◆ **Aufgabenstellung 1**: Schreibe aus dem Tourenbericht über den Piz Pischa den Abschnitt wörtlich ab, beginnend mit "Zufahrt zum Ausgangspunkt:cff" und weiter bis einschließlich "wenig ansteigend ist.".

◆ **Textabschnitt**:

——————————

Piz Pischa, 3136m via Westgrat


Publiziert von Linard03 , 9. September 2021 um 06:35.

Region: Welt » Schweiz » Graubünden » Oberengadin
Tour Datum: 6 August 2021
Wandern Schwierigkeit: T5 - anspruchsvolles Alpinwandern
Wegpunkte:
Geo-Tags: CH-GR 
Zeitbedarf: 6:15
Aufstieg: 930 m
Abstieg: 930 m
Strecke:Alp Languard - Lej Languard - Fuorcla Pischa - Fuorcal Prüna - Piz Pischa retour (15.7 km)
Zufahrt zum Ausgangspunkt:cff logo Pontresina - Talstation Sesselbahn Alp Languard

Der 2. Tag in 2 Wochen, welcher gänzlich ohne Regen vonstatten ging ... ;-)
Die "Schönwetter-Störung" wollte also nochmals genutzt werden für eine letzte Tour. Schon länger hatte ich mit einem der einsamen Gipfel in der Region der Fuorcla Pischa geliebäugelt. Ich entschloss mich deshalb, dem unbekannten Piz Pischa einen Besuch abzustatten.


Per Bus nach Pontresina und mit der Sesselbahn hinauf auf die Alp Languard (2327m). Hier oben gibt es bekanntlich diverse Wanderwege, welche in Richtung Fcla. Pischa führen. Ich wählte den "Mittleren", welcher die direkteste Verbindung zum Lej Languard ist, gleichmässig und nur wenig ansteigend ist.

Der Untergrund war aufgrund der vielen Niederschläge teilweise etwas sumpfig, was jedoch nicht weiter störend war. Vom Lej Languard (2592m) ein kurzer, steiler Anstieg, welcher eine Felsstufe überwindet. Bei P.2818 ein Abzweiger und wenige Minuten später war die Fuorcla Pischa (2835m) erreicht. Bekannt und problemlos bis hierhin.

——————————

◆ **Material zur Aufgabe**:
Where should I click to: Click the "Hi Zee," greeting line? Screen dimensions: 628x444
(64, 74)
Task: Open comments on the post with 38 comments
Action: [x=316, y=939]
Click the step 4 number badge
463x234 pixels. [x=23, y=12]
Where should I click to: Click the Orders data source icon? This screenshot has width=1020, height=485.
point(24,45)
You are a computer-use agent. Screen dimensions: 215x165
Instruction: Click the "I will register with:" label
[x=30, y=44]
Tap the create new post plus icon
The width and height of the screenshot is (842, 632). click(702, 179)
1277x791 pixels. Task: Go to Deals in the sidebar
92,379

——————————

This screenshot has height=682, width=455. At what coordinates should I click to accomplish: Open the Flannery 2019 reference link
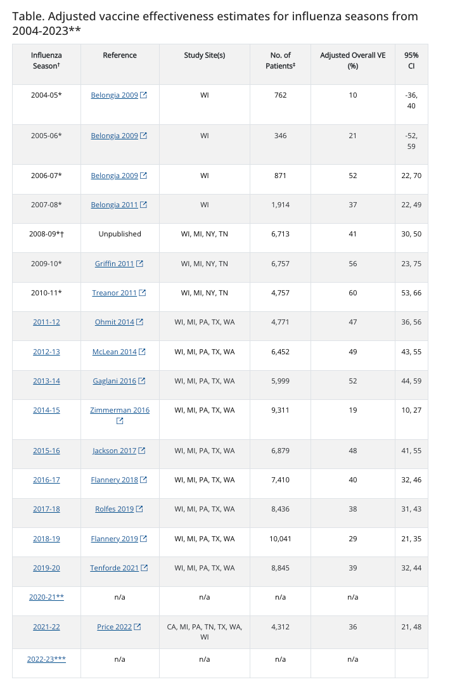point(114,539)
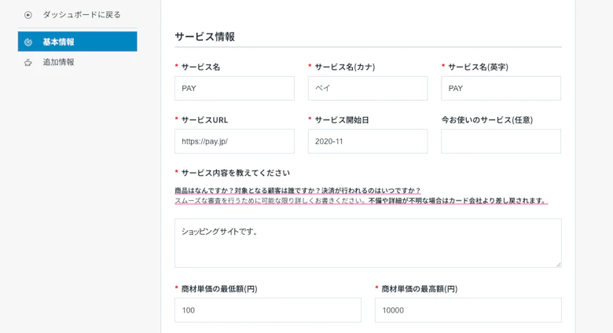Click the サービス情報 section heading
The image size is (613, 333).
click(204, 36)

——————————

◆ **Aufgabenstellung 2**: Gib aus der Auflistung die Zeilen unverändert wieder, beginnend mit der Zeile mit "This screenshot has height=682, width=455." und weiter bis einschließlich der Zeile mit "click(204, 36)". Lass die Bilder dabei weg.

◆ **Musterlösung 1**:
Zufahrt zum Ausgangspunkt:cff logo Pontresina - Talstation Sesselbahn Alp Languard

Der 2. Tag in 2 Wochen, welcher gänzlich ohne Regen vonstatten ging ... ;-)
Die "Schönwetter-Störung" wollte also nochmals genutzt werden für eine letzte Tour. Schon länger hatte ich mit einem der einsamen Gipfel in der Region der Fuorcla Pischa geliebäugelt. Ich entschloss mich deshalb, dem unbekannten Piz Pischa einen Besuch abzustatten.


Per Bus nach Pontresina und mit der Sesselbahn hinauf auf die Alp Languard (2327m). Hier oben gibt es bekanntlich diverse Wanderwege, welche in Richtung Fcla. Pischa führen. Ich wählte den "Mittleren", welcher die direkteste Verbindung zum Lej Languard ist, gleichmässig und nur wenig ansteigend ist.

◆ **Musterlösung 2**:
This screenshot has height=682, width=455. At what coordinates should I click to accomplish: Open the Flannery 2019 reference link
point(114,539)
Click the サービス情報 section heading
The image size is (613, 333).
click(204, 36)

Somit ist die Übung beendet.